Czwartkowy zamach w Kaszmirze był najkrwawszym od dekad atakiem na siły bezpieczeństwa w regionie, który jest przedmiotem sporu terytorialnego między Indiami i Pakistanem - pisze Reuters.
Odpowiedzialność za atak terrorysty-samobójcy wzięła na siebie organizacja Jaish-e-Mohammad (JeM). Zdaniem indyjskiego rządu Pakistan pozwala terrorystom z tej organizacji działać na swoim terytorium. Islamabad odrzuca jednak oskarżenia, jakoby Pakistan łączyło cokolwiek ze sprawcami zamachu w Kaszmirze.
Kaszmir to zamieszkiwany przez muzułmańską większość region na pograniczu Indii i Pakistanu, którego część jest administrowana przez Delhi, a część przez Islamabad.

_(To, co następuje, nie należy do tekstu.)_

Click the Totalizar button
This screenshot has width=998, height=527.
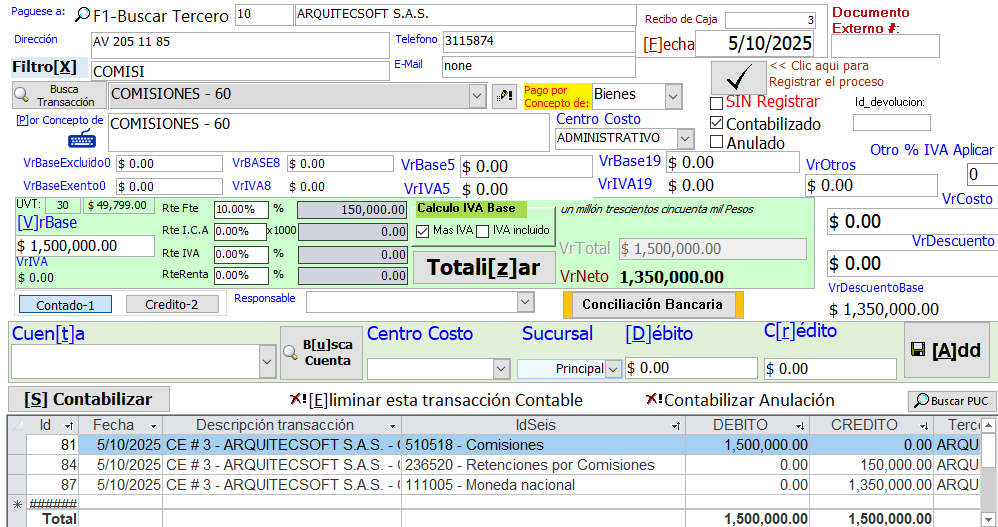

Zarówno Indie, jak i Pakistan, roszczą sobie prawa do całego terytorium Kaszmiru.
Po ataku na konwój przewożący funkcjonariuszy CRPF (Central Reserve Police Force), MSZ Indii wydało oświadczenie, w którym "domaga się wstrzymania wspierania terrorystów i grup terrorystycznych działających z terytorium Pakistanu" przez rząd tego kraju.
MSZ Pakistanu wyraziło "głębokie zaniepokojenie atakiem", ale "zdecydowanie odrzuciło insynuacje części indyjskiego rządu i kręgów medialnych, które łączą atak z Pakistanem bez przeprowadzenia śledztwa".